Another condition specified by Mundell is that people and money should move smoothly across borders, acting as a means of adjustment when a shock hits one country but not the other. Whereas in Europe farm workers hop between jobs and countries, South America’s poor infrastructure makes travel a hassle, and Argentina’s capital controls make getting paid across borders nearly impossible. If workers do not end up where they are most productive, artificially high wages could spark inflation in parts of the union. Moreover, as long as Brazil was committed to the joint currency, it would be forced to bail out its southern neighbour. Secure in that knowledge, Argentina would have every reason to carry on spending irresponsibly.

Brazil is already getting cold feet. Officials have stressed the new currency would be an addition to the two national ones, rather than a replacement, and that it is a long-term project. Other countries are not racing to join. Lula and Mr Fernández offered South American leaders the chance to do so at a press conference on January 25th: no one has so far taken them up.

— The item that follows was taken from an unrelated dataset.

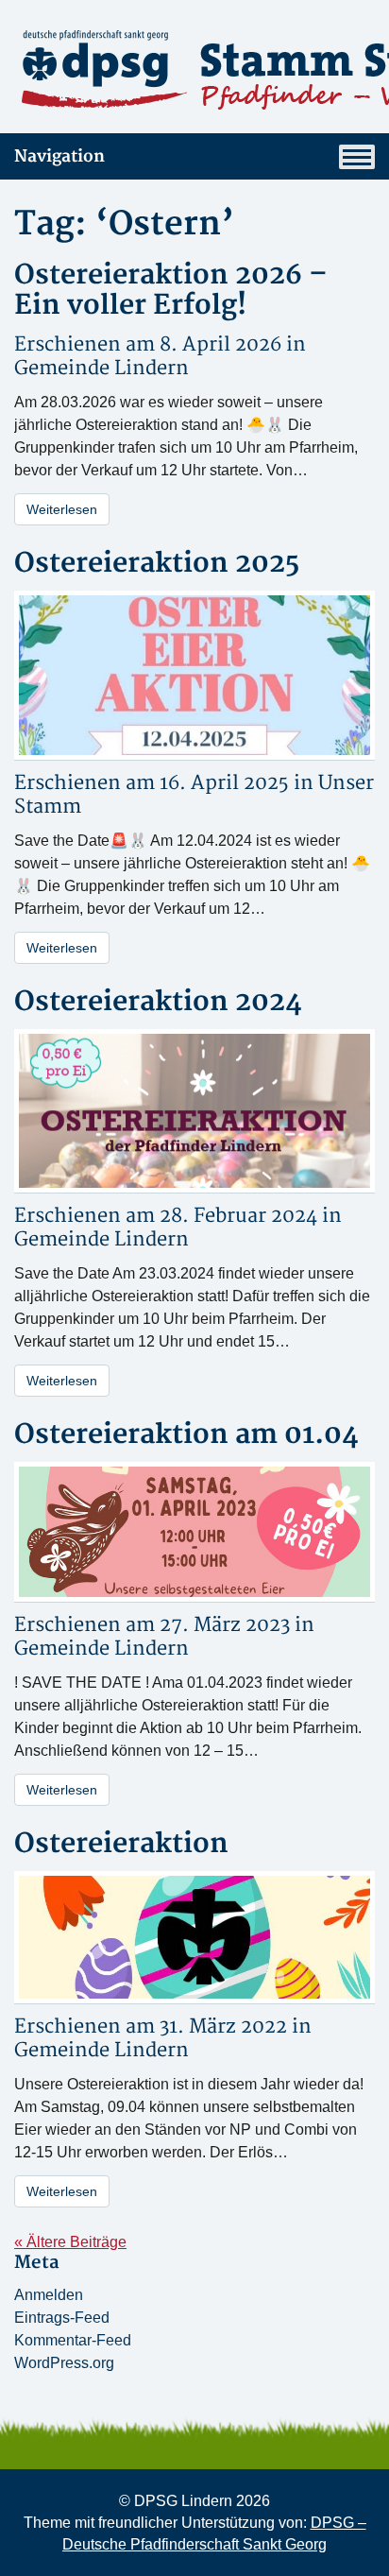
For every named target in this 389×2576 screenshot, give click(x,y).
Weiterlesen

This watered-down union would still place Argentina’s problems at Brazil’s door. There would need to be a monetary policymaker, either a currency board or full-blown central bank, to watch exchange rates. The imf, to which Argentina owes $72bn, would be less willing to prop up the peso if Argentina had another legal tender. To top it all off, Lula would have to ignore his independent central bank, which has come out in opposition to the idea. On January 23rd, barely 24 hours after the grand announcement, Fernando Haddad, Brazil’s finance minister, implied the idea would only get off the ground as notes of credit that were backed by Argentinian commodities. That would not be currency at all. But it would be more borrowing, which is exactly what Argentina set out to avoid.